20. Hukuk Dairesi 2017/7659 E. , 2020/411 K.
"İçtihat Metni"MAHKEMESİ : Adana 6. Asliye Hukuk Mahkemesi
Taraflar arasındaki davanın yapılan duruşması sonunda kurulan hükmün Yargıtayca incelenmesi davalılar vekilleri tarafından istenilmekle, süresinde olduğu anlaşılan temyiz dilekçesinin kabulüne karar verildikten sonra dosya incelendi, gereği düşünüldü:
K A R A R
Davacı vekili tarafından verilen dava dilekçesinde, dava konusu ... köyü kadastro tespiti yapılırken müvekkillerinin babası olan ... adına tapulu olan 588 parselin etrafında bulunan bir kısım yer taşlık ve çalılık olması nedeniyle tespit dışı bırakıldığı, tespit işlemlerinin 1951 yılında yapıldığı, murisin 1970, 1973 yıllarında bu alanı imar-ihya ederek tarla haline getirdiğini ölümüne kadar kendisinin ölümünden sonra da mirasçıları olan davacıların yaklaşık 15.000 m2 olan bu yeri kültür toprağı olarak bu tarihe kadar kullanmaya devam ettikleri belirtilerek zilliyetlikle kazanma şartları olduğundan veraset ilamındaki hisseleri oranında adlarına tapuya tescili istenilmiştir.

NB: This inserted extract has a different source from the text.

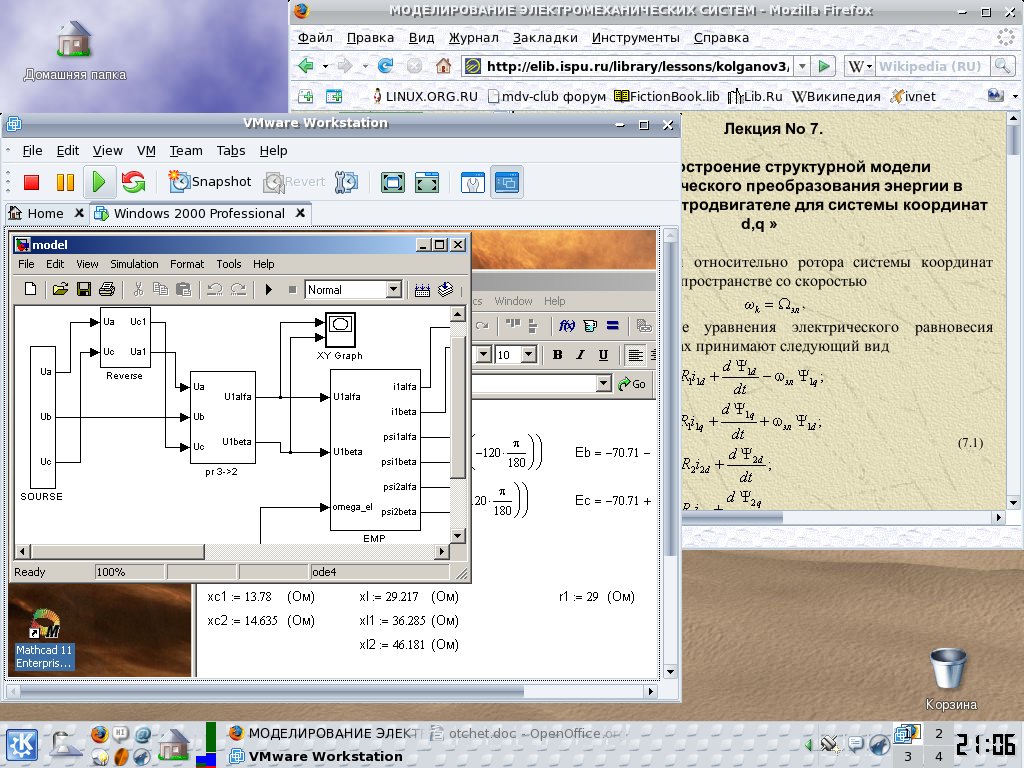The width and height of the screenshot is (1024, 768).
Task: Click the Reset VM circular arrows icon
Action: (133, 182)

Davalı Orman Genel Müdürlüğü vekili 23.05.2016 havale tarihli dilekçesinde; davaya konu yerin orman vasfında olup zilyetlikle iktisap edilemeyeceğini, orman vasfıyla Hazine adına tesciline karar verilmesini talep etmiştir.
Mahkemece; dosyada mevcut 23/11/2015 tarihli raporunda (A) harfi ile gösterilen taşınmazın daha önceleri hali taşlık, kayalık boş arazi iken davacıların babasının ihya ederek tarla olarak kullandığı, 40 yıldır önceleri davacıların babası o öldükten sonrada davacıların nizasız fasılasız malik sıfatıyla kullandıkları, taşınmazın orman ve köy ortak kullanım alanlarından olmadığı ve Medeni Kanunun 713. maddesi gereğince davacıların 20 yıllık nizasız fasılasız malik sıfatıyla zilyet bulundukları gerekçesiyle davacıların davasının kabulüne;
1-Adana ili, Sarıçam ilçesi, Büyükbaklalı mahallesinde bulunan kuzey doğusunda davacılara ait Büyükbaklalı mahallesi (588 parsel) 15371 ada 3 parsel, güneyi, doğusu, batısı tescil harici olan 15.103,05 m2 miktarındaki dosyadaki harita mühendisi bilirkişi ..."ın 23/11/2015 tarihli krokili raporunda (A) harfi ile gösterilen taşınmazın Medeni Kanunun 713.maddesi gereğince davacılar adına 1/4 er hisse olarak tapuya tesciline,
2-Davalı Orman Yönetimi vekilinin talebinin reddine karar verilmiş, hüküm davalılar vekilleri tarafından temyiz edilmiştir.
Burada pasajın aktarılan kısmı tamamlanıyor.